The Corvair drives much nicer (by modern standards) then other cars of its day and as mentioned, the drum brakes are very good for the time, and still pretty good for today. The car travels through time much better then other old cars. Probably the funkiest thing you will notice about them though is the stock steering is REALLY slow (I thinks its 4.5 turns lock to lock), but that can be fixed pretty easily.
Damn you GRM I am going to spend all week looking for a Corvair for which I have no place to keep.
Two items I know of for checking out corvairs.
A) pull out the dipstick while the engine is running. If there is blow-by oil will spit out of the dipstick tube.
B) check for leaking o rings on the pushrod tubes. The engine layout puts the pushrods externally from the heads. O rings often leak. This is not a deal breaker but rather a negotiation point.

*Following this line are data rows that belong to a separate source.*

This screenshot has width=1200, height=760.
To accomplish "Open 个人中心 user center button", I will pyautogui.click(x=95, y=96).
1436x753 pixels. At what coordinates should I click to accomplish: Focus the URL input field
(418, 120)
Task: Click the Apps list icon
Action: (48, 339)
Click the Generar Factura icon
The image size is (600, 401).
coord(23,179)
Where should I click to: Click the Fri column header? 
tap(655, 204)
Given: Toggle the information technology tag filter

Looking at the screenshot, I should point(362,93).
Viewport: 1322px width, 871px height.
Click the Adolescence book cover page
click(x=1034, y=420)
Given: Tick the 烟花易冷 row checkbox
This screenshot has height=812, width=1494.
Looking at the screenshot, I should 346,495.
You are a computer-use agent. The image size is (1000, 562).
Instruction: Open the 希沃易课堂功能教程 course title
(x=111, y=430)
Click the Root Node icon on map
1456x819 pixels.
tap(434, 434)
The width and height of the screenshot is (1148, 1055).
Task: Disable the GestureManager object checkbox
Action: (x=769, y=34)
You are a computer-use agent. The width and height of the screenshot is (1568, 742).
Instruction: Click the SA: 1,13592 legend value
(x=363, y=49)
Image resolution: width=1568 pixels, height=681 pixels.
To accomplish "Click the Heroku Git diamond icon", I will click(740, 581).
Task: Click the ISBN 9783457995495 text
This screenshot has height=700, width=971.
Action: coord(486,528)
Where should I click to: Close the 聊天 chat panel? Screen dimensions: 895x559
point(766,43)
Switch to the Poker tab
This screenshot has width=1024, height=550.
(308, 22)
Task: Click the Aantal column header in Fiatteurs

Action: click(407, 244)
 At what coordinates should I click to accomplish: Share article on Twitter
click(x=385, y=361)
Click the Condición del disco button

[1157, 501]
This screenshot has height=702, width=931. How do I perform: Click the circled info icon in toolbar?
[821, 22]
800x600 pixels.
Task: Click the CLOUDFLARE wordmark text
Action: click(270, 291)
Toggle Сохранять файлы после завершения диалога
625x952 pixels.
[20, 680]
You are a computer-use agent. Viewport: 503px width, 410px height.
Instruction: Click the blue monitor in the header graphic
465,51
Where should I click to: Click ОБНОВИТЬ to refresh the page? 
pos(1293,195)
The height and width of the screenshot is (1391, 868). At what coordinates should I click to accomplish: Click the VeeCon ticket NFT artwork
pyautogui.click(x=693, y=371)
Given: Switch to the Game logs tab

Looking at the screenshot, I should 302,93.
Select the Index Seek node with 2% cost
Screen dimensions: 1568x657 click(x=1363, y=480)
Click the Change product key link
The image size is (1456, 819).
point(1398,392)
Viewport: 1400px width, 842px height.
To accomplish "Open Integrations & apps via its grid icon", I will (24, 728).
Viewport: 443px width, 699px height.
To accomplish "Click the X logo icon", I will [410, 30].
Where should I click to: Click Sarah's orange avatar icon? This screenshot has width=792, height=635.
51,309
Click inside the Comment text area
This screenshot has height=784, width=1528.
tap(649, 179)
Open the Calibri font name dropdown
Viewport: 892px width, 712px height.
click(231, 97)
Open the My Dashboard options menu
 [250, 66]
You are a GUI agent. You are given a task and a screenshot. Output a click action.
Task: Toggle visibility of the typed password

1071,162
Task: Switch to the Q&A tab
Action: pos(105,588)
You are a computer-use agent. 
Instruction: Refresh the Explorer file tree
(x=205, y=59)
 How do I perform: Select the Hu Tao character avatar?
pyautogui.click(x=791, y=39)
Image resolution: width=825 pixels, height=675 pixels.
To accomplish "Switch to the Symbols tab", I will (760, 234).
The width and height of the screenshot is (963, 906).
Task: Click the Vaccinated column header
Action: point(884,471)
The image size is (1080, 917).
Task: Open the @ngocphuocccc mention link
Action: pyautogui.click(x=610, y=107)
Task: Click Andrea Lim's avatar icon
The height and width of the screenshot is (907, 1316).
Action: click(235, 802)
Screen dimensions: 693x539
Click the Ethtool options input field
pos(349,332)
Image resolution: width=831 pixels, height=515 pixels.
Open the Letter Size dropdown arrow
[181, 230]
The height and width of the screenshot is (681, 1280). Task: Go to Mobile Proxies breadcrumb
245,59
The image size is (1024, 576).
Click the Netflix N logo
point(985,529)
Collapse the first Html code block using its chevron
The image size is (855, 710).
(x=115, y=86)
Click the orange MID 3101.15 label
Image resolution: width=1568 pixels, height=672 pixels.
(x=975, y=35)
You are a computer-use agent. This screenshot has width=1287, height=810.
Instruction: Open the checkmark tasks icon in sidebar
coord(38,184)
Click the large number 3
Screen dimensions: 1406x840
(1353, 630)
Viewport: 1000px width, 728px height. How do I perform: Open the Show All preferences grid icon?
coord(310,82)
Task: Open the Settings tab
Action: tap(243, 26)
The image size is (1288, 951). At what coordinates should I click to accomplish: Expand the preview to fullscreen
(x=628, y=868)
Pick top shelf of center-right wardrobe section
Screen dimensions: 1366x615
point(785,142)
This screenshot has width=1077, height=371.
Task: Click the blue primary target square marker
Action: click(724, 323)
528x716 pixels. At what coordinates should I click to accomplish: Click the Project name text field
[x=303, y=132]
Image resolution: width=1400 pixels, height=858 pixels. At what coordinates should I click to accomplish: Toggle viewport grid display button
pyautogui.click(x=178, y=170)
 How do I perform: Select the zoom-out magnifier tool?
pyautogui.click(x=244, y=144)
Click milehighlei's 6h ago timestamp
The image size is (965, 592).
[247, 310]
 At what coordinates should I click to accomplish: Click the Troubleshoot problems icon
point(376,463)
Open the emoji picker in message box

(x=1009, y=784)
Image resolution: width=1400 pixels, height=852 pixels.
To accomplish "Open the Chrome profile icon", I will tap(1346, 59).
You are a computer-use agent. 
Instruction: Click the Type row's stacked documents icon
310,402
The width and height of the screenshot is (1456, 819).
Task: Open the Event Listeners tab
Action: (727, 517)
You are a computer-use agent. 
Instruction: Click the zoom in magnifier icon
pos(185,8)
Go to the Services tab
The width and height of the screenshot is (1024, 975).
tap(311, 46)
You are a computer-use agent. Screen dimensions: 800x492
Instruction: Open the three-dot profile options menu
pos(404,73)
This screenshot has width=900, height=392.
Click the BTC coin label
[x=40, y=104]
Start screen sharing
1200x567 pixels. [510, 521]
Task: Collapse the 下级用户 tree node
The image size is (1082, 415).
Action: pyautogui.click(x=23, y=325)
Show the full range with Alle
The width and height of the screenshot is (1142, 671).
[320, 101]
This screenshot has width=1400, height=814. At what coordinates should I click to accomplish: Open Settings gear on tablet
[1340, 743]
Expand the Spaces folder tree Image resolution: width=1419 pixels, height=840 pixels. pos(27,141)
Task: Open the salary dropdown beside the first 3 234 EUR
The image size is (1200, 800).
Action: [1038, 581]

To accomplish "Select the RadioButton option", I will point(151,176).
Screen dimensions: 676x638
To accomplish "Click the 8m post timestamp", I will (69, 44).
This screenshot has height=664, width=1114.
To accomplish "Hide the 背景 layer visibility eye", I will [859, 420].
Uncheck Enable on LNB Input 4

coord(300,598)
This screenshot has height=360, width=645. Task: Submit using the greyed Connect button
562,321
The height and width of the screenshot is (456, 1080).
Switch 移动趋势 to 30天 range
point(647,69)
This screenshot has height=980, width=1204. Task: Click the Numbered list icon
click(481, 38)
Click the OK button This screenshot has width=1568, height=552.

Was it 67 when the dual reservoir brake master cylinders came out?
I have a friend whose father has 18 well sorted basket cases out in 3 out buildings. Refuses to sell anything.
"Well sorted basket case"
I think i'm going to use that line the next time i try to sell one of my modified junk heaps on CL.
In reply to GTwannaB:
Actually you are not going to see the pushrods tubes without removing the lower engine shrouds (unless they're missing, which is very common and dumb). The most obvious sign of leaking tubes are oily lower shrouds.
You could also open the damper doors on the back of the engine and look in with a flashlight. That will give it away too.